There are VkPipelineStageFlagBits and VkPipelineStageFlagBits2. Both versions have the same values if similar stages exist (e.g. 0x08 for *_VERTEX_SHADER_BIT). The difference is, that VkPipelineStageFlagBits are 32-bit while VkPipelineStageFlagBits2 are 64-bit. Yes, Khronos Group ran out of bits in a 32-bit mask. They had to change the type. Didn’t I say that the API is a bit clunky?

Refer to VkPipelineStageFlagBits2 docs for a complete list. As not all stages make sense for every command, the VkPipelineStageFlagBits2 are a bit clunky to use. Let’s look at the pipeline stages that matter for the most popular Vulkan commands:

  • vkCmdDraw(). Used to render triangles to attachments. Usually does something in stages for *_VERTEX_SHADER_BIT and *_FRAGMENT_SHADER_BIT. Depth and stencil operations (both tests and writes) are in stages for *_EARLY_FRAGMENT_TESTS_BIT and *_LATE_FRAGMENT_TESTS_BIT. We have already seen *_COLOR_ATTACHMENT_OUTPUT_BIT that designates the final write. There are a lot of other stages implied by this command. But *_COMPUTE_SHADER_BIT? This one is nonsensical.
  • vkCmdDispatch(). Used to dispatch compute shader. Ignores anything besides *_COMPUTE_SHADER_BIT and a few special stages.
  • vkCmdClearColorImage(). Used to clear regions of a color image, takes VkClearColorValue as a parameter. Not surprisingly, *_CLEAR_BIT denotes this particular stage. You can also use *_TRANSFER_BIT which already includes *_CLEAR_BIT.
  • vkCmdFillBuffer(). Used to fill the buffer with a 4-byte word (e.g. zero it or 0xffffffff). The docs say: “vkCmdFillBuffer is treated as a “transfer” operation for the purposes of synchronization barriers.”. Not exactly descriptive as *_TRANSFER_BIT is a combination of *_COPY_BIT | *_BLIT_BIT | *_RESOLVE_BIT | *_CLEAR_BIT | *_ACCELERATION_STRUCTURE_COPY_BIT_KHR.

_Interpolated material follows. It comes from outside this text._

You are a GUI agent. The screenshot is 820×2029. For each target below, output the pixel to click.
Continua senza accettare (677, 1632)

There are several special stages like *_TOP_OF_PIPE_BIT (start of a command) and *_BOTTOM_OF_PIPE_BIT (end of a command). With these 2 values you can express the following dependency: “Before we start this command (*_TOP_OF_PIPE_BIT), please finish ANY other thing you are doing (*_BOTTOM_OF_PIPE_BIT)”. That’s a suboptimal barrier. Useful for debugging or as a placeholder. There is even an aptly named *_ALL_COMMANDS_BIT if needed.

Please note that in Vulkan, the pipeline stages have an implicit order. E.g. vertex shader is always run before fragment shaders. Waiting for *_VERTEX_SHADER_BIT | *_FRAGMENT_SHADER_BIT | *_COLOR_ATTACHMENT_OUTPUT_BIT to complete is equal to *_COLOR_ATTACHMENT_OUTPUT_BIT as it is the latest stage to finish.

If only that was all that there is about synchronization!

VkAccessFlagBits2, execution and memory dependencies

In Vulkan, when you write a value onto GPU DDR memory, there is no guarantee that it will be written immediately. From what we know, it will sit in some cache first. When we defined VkPipelineStageFlagBits2 we specified an execution dependency chain. Unfortunately, due to caches, execution dependency is not enough to guarantee safe access to the memory that was just written. There exist 4 main hazards:

  • Read-after-read. No dependencies. In older Vulkan specifications, execution dependency (VkPipelineStageFlagBits2) was mentioned in passing. At some point, even Khronos Group admitted it was not needed.
  • Write-after-read. Ensure that the read finishes before the memory is overwritten. Execution dependency (VkPipelineStageFlagBits2) is enough to safeguard memory access.
  • Read-after-write. Ensure that the write happens before the subsequent read. Requires a memory dependency.
  • Write-after-write. Both operations want to write to the same memory address. Ensure that the later write is the ‘final’ value. This implies an ordering. Requires a memory dependency.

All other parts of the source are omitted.